[Start Dataset entries]

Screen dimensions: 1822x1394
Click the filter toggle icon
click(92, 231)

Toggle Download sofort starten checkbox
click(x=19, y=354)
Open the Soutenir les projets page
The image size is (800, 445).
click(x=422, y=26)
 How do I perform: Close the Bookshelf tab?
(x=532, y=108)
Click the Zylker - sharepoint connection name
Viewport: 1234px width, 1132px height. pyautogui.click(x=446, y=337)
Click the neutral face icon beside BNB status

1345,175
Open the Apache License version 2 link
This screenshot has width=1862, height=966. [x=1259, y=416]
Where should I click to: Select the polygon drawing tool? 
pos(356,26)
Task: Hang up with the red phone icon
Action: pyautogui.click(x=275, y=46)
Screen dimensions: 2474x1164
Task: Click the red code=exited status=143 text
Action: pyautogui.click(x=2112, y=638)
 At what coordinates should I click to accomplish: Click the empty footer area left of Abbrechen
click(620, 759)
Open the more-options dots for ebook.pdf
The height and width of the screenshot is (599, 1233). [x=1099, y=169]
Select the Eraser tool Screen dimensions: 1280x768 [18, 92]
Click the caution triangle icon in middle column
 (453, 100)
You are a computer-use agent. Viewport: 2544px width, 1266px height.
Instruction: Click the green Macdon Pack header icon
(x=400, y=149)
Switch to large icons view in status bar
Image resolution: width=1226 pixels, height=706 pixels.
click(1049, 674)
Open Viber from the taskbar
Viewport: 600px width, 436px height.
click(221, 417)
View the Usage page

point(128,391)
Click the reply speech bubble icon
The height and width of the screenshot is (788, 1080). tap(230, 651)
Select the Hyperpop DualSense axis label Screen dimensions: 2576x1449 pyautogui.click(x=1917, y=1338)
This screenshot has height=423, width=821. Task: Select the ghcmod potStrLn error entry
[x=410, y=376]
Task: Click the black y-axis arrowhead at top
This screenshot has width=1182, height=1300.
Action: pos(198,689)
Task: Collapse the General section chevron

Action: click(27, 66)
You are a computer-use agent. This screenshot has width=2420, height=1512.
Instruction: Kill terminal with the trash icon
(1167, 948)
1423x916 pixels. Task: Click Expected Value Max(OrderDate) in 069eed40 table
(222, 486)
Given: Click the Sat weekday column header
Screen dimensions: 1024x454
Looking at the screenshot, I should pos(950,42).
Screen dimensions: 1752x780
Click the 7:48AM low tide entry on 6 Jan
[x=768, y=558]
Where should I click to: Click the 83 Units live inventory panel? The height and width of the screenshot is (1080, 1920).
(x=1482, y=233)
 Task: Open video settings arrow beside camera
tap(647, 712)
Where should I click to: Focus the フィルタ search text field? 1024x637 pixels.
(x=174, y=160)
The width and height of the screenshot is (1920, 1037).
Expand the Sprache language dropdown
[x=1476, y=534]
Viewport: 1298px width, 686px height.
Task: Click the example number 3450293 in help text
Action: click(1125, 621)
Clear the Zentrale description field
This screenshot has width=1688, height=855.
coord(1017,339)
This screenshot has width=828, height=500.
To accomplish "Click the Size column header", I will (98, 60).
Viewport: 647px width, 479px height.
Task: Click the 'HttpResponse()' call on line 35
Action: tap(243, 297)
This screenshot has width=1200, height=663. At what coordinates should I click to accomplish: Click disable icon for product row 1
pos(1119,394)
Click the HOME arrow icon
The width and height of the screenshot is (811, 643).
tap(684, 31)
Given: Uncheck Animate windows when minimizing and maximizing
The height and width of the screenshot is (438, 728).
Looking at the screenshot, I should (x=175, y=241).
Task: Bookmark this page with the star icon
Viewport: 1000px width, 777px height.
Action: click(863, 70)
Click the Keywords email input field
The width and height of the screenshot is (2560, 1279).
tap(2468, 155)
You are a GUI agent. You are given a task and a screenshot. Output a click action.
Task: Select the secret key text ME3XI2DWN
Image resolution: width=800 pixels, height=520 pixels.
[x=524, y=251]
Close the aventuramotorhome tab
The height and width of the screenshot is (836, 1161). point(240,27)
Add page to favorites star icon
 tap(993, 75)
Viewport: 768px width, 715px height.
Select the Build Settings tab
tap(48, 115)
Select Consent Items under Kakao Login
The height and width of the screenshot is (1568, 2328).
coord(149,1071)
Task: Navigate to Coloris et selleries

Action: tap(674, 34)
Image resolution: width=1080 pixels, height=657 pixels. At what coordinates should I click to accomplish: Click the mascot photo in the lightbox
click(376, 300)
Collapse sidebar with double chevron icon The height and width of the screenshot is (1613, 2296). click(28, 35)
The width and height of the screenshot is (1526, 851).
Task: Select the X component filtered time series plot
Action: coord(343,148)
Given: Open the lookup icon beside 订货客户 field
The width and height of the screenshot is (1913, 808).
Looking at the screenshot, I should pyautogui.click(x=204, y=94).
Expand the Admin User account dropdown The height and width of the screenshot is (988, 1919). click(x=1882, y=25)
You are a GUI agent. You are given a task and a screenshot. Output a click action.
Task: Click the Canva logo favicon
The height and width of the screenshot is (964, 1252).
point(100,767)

[End Dataset entries]

**Your task**
Give again the part of the records that opens with the line containing "This screenshot has height=423, width=821." and closes with the line containing "Action: click(27, 66)", swapping "arrowhead" for "arrow tip" and leaving everything else unchanged.

**Exercise solution**
This screenshot has height=423, width=821. Task: Select the ghcmod potStrLn error entry
[x=410, y=376]
Task: Click the black y-axis arrow tip at top
This screenshot has width=1182, height=1300.
Action: pos(198,689)
Task: Collapse the General section chevron

Action: click(27, 66)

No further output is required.